---- PAGE

Martha+Tom

Celebrating Blood Sausage with Cocido

Some days, everything goes right: the sun is shining, you can ride your bike around town carefree after a winter full of slow ice-patch vigilance, you’ve just eaten a fine lunch and there’s nothing in particular to do that afternoon. You roll into your favorite butcher shop – just to say hello – and suddenly your day gets even better because staring out from behind the butcher’s glass is a shining, garnet mound of fresh blood sausage.

Last Saturday was just such a day for Martha and me; our ride to Clancey’s Meat and Fish was rewarded with several links of blood sausage. Kristin and crew make it fresh a few times a year but it only stays in the display case briefly before it is frozen – blood sausage is not especially shelf stable. The good news is even if you missed it fresh last weekend, Clancey’s probably has all the frozen blood sausage your heart desires.

--------

→ PROBLEM REQUIREMENTS: Quote the whole blood sausage post word for word. The listing has no part in this work.

---- AVAILABLE DATA

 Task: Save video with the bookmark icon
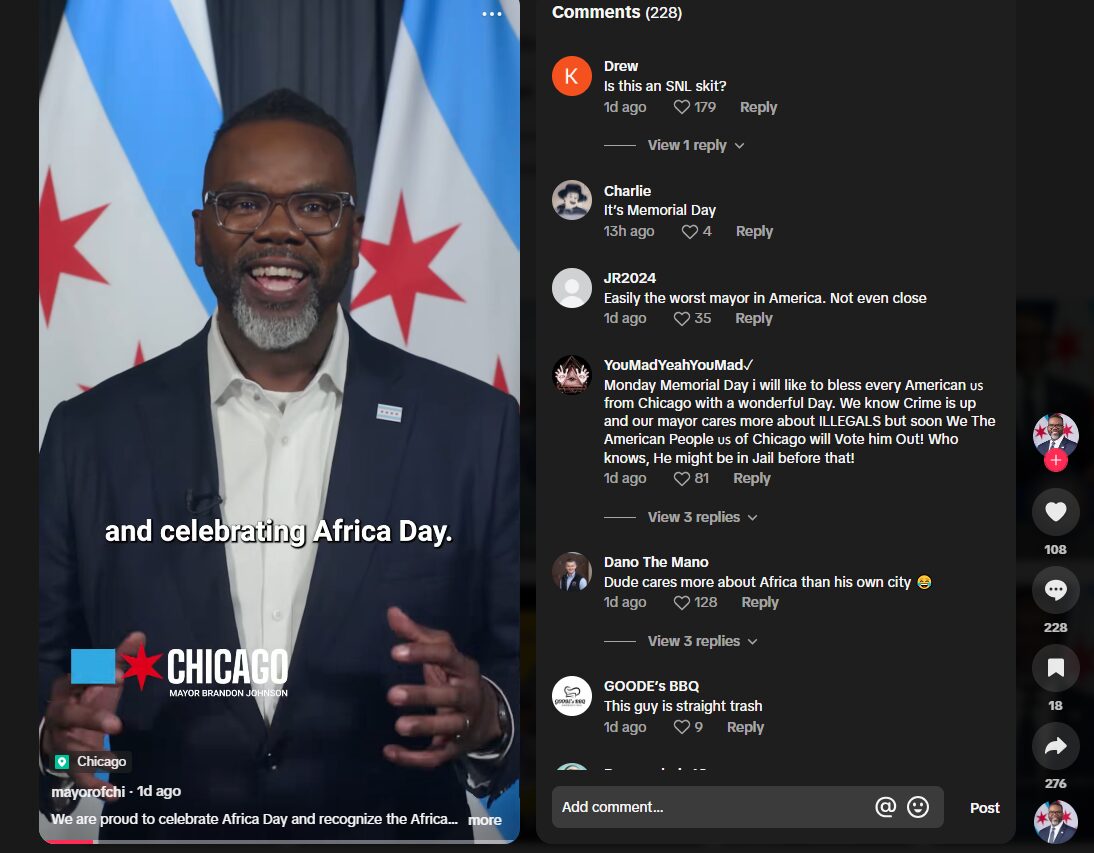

--------

→ THE RESPONSE:
Martha+Tom

Celebrating Blood Sausage with Cocido

Some days, everything goes right: the sun is shining, you can ride your bike around town carefree after a winter full of slow ice-patch vigilance, you’ve just eaten a fine lunch and there’s nothing in particular to do that afternoon. You roll into your favorite butcher shop – just to say hello – and suddenly your day gets even better because staring out from behind the butcher’s glass is a shining, garnet mound of fresh blood sausage.

Last Saturday was just such a day for Martha and me; our ride to Clancey’s Meat and Fish was rewarded with several links of blood sausage. Kristin and crew make it fresh a few times a year but it only stays in the display case briefly before it is frozen – blood sausage is not especially shelf stable. The good news is even if you missed it fresh last weekend, Clancey’s probably has all the frozen blood sausage your heart desires.